As we started the work on the 3D development compound we wondered if this compound was produced by the sponge or, as is usually the case, by a symbiotic bacterium enjoying its creature comforts. Somehow I missed it but it seems that it is the latter which produces the compound. The group from Harbor Branch indeed managed to isolate and identify a bacterium living on the sponge belonging to the genus Entotheonella. I assume, in my ignorance, that this microbe is responsible for the production of discodermolide. Just why a bacterium would wish to produce such a compound is a fascinating question, host defence perhaps, discodermolide is quite a toxic compound, or something else?

So how does the bacterium produce such a complicated structure? Presumably it employs enzymes, a polyketide synthase (PKS). The complex polyketides they synthesize are incredibly diverse in their activities. Each polyketide antibiotic has evolved to bind a molecular target in competing organisms to impede their growth. The classic example is the antibacterial erythromycin A.
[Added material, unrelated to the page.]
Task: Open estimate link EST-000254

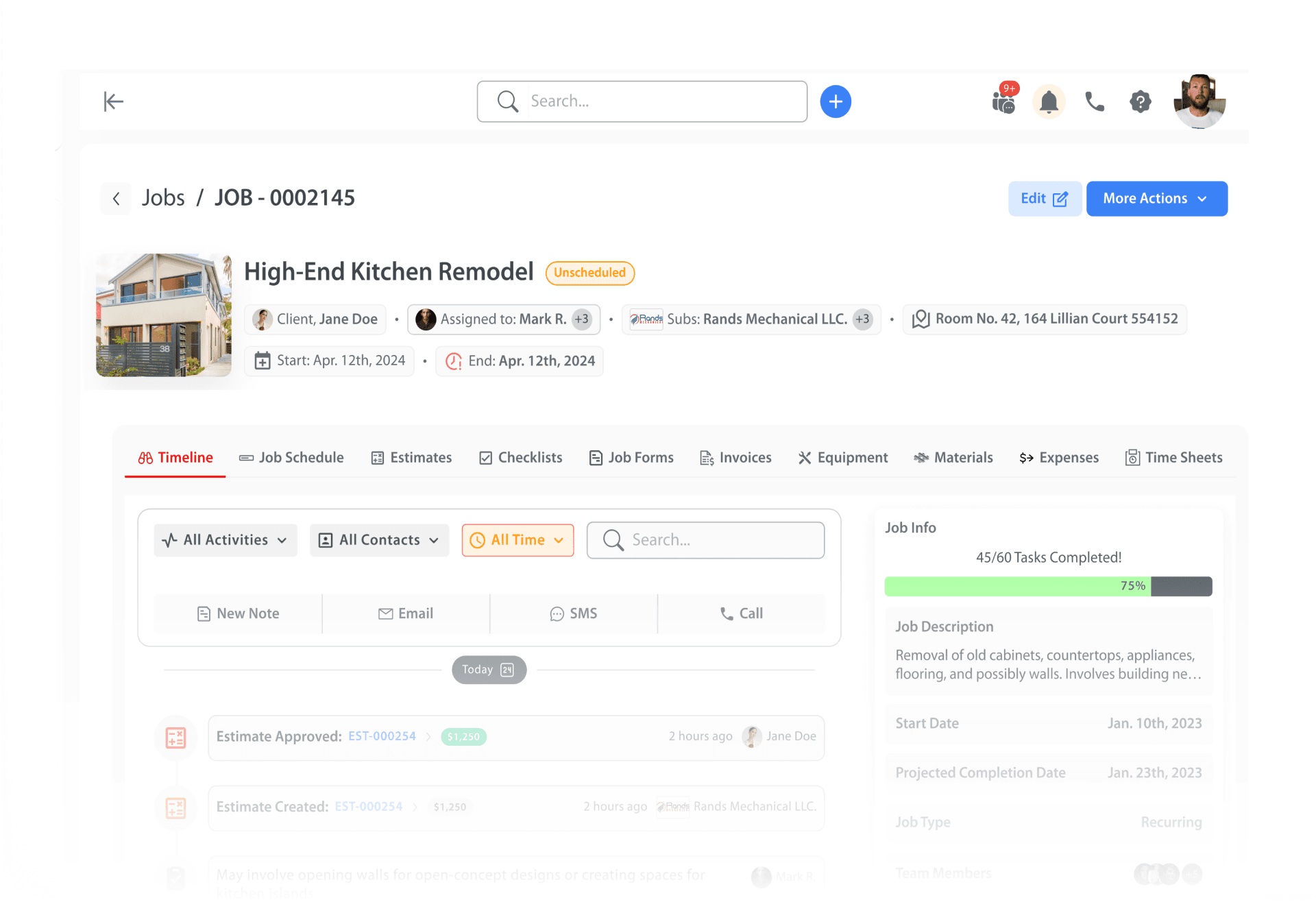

There is a distinct similarity between a discodermolide fragment and a piece of erythromycin:

A company called Kosan Biosciences (now owned by Bristol-Myers Squibb) claimed to be able to make any erythromycin derivative you might care to need by using PKS technology and several patents and publications back up this claim. Indeed if you ferment a complete PKS mutant with the thioester (1) out pops 6-deoxyerythronilide B (2):

Compounds such as (2) can be easily converted to intermediates in the Smith synthesis of discodermolide. The first step along this route is a Bayer-Villiger of (2) to give a di-ester (3) or enzymatic hydroxylation to produce (4).

Chemical cleavage of either compound produces intermediates containing the discodermolide stereochemistry and meet up with compounds described in published routes.

This is certainly an interesting approach but a biotechnological route needs to produce the final compound rather than fragments requiring significant chemical manipulation to reach the final molecule. Unfortunately this makes this approach no better or probably worse than a totally synthetic route. With the failure of discodermolide in phase I trials I doubt that this approach will be developed. However, with the current advances in biotechnology, fermentation and isolation technology it certainly could be a viable alternative.